FeatureDefaultEnables
backendsonAll 8 search backends (SearXNG, Brave, Tavily, Exa, SerpAPI, Google, Bing, HTTP) and the query() pipeline
llmoffOpenAI-compatible LLM client, query expansion, summarization, and LLM-assisted reranking

Minimal dependency (cleaner + fetcher only):

webshift = { version = "0.2", default-features = false }

§Use cases

§HTML cleaning only (default-features = false)
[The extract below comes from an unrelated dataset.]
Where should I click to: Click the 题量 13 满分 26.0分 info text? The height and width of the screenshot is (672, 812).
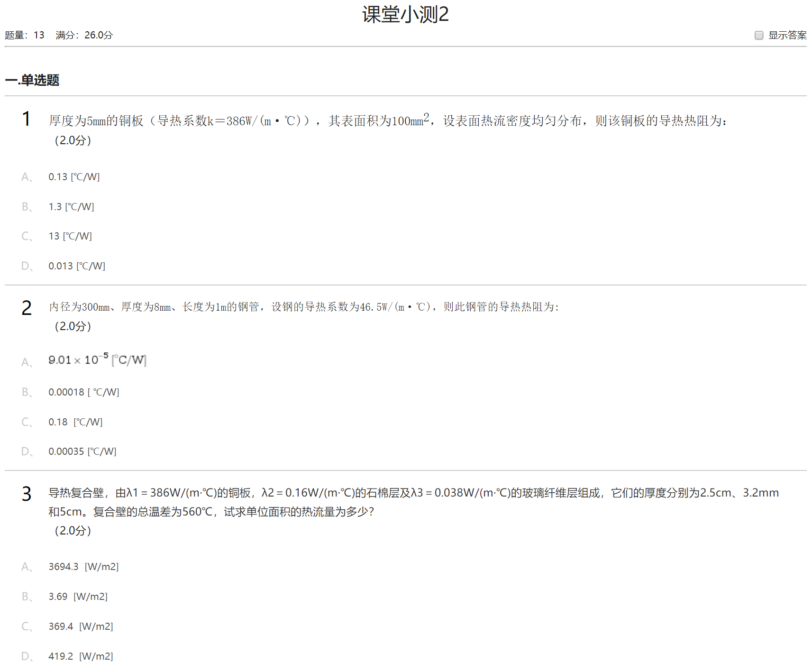(x=59, y=36)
Synchronous, zero-network, zero-config HTML-to-text conversion:

let result = webshift::clean("<html><body><nav>menu</nav><p>Hello world</p></body></html>", 8000);
assert!(result.text.contains("Hello world"));
assert!(!result.text.contains("menu")); // noise removed

§Fetch and clean a single page

let config = webshift::Config::default();
let result = webshift::fetch("https://example.com", &config).await?;
println!("title: {}", result.title);
println!("text:  {}...", &result.text[..100]);

§Full search pipeline (requires backends)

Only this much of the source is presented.